Wikileaks, Assange trova in Putin un alleato: ''Perchè arrestarlo?''

Wikileaks, Assange trova in Putin un alleato: ''Perchè arrestarlo?''

MOSCA Il premier russo Vladimir Putin si è schierato contro l'arresto di Julian Assange, il fondatore di Wikileaks, definendolo un atto di ipocrisia e antidemocratico. "Perché Assange viene tenuto nascosto in carcere?", ha chiesto Putin, parlando con i giornalisti. "Come si dice al paese, è il bue che dice cornuto all'asino". Intanto varie agenzie russe citano fonti del Cremlino, secondo cui "ad Assange dovrebbe esser consegnato il premio Nobel  per la pace".

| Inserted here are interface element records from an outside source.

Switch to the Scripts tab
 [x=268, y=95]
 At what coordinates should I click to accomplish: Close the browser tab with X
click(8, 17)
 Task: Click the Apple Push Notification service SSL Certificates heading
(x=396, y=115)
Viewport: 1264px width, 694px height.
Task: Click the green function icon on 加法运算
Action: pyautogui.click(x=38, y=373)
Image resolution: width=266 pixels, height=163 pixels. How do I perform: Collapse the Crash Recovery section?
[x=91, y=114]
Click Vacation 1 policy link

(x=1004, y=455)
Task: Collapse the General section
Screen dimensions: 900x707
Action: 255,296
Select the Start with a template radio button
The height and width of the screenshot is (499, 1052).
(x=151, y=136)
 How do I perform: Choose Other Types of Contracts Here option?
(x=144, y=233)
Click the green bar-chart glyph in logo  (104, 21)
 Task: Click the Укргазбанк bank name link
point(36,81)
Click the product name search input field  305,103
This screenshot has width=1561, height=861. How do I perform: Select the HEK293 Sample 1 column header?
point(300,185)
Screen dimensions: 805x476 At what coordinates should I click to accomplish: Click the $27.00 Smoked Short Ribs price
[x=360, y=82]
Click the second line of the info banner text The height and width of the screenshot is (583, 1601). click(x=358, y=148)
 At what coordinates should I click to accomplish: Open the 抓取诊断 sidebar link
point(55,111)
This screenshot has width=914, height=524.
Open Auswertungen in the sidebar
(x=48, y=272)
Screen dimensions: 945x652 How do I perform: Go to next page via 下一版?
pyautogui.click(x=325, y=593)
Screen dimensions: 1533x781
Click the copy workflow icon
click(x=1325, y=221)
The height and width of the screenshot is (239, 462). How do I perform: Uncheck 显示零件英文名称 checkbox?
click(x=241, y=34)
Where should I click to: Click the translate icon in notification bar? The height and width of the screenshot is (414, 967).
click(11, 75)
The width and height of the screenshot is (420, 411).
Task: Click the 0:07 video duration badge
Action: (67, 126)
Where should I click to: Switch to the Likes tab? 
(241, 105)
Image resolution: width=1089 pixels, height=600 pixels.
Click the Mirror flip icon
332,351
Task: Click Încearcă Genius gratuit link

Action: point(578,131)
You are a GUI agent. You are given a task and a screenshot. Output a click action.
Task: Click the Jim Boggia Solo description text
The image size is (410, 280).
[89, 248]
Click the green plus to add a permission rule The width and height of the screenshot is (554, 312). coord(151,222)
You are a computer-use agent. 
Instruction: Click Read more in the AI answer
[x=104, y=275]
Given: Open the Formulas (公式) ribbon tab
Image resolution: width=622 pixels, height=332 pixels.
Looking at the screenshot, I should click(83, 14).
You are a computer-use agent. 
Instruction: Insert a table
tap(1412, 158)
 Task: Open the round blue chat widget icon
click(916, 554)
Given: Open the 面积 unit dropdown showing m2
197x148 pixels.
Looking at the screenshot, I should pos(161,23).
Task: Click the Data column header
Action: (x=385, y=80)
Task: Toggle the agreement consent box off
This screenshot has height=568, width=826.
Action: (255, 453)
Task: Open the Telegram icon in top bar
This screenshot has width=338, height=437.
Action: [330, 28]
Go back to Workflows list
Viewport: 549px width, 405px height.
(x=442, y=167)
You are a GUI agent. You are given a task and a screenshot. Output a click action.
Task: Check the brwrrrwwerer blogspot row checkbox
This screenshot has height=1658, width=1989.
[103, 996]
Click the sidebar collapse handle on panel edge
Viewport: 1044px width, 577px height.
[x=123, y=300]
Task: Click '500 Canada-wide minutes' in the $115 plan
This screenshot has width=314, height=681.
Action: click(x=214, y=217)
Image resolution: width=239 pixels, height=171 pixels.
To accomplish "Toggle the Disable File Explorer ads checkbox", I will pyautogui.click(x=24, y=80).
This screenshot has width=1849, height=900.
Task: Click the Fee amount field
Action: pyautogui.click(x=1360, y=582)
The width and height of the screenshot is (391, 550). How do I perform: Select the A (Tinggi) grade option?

Secondo Putin occorre "cominciare a spazzare davanti alla propria porta. Giro la palla ai colleghi americani". "Pensate che il servizio diplomatico Usa sia una fonte cristallina d'informazioni? Lo pensate davvero?", ha chiesto ancora il premier russo. Nel frattempo continuano gli attacchi su internet dei sostenitori di Assange. Per alcune ore è stato inaccessibile nella notte tra mercoledì e giovedì il sito del governo svedese.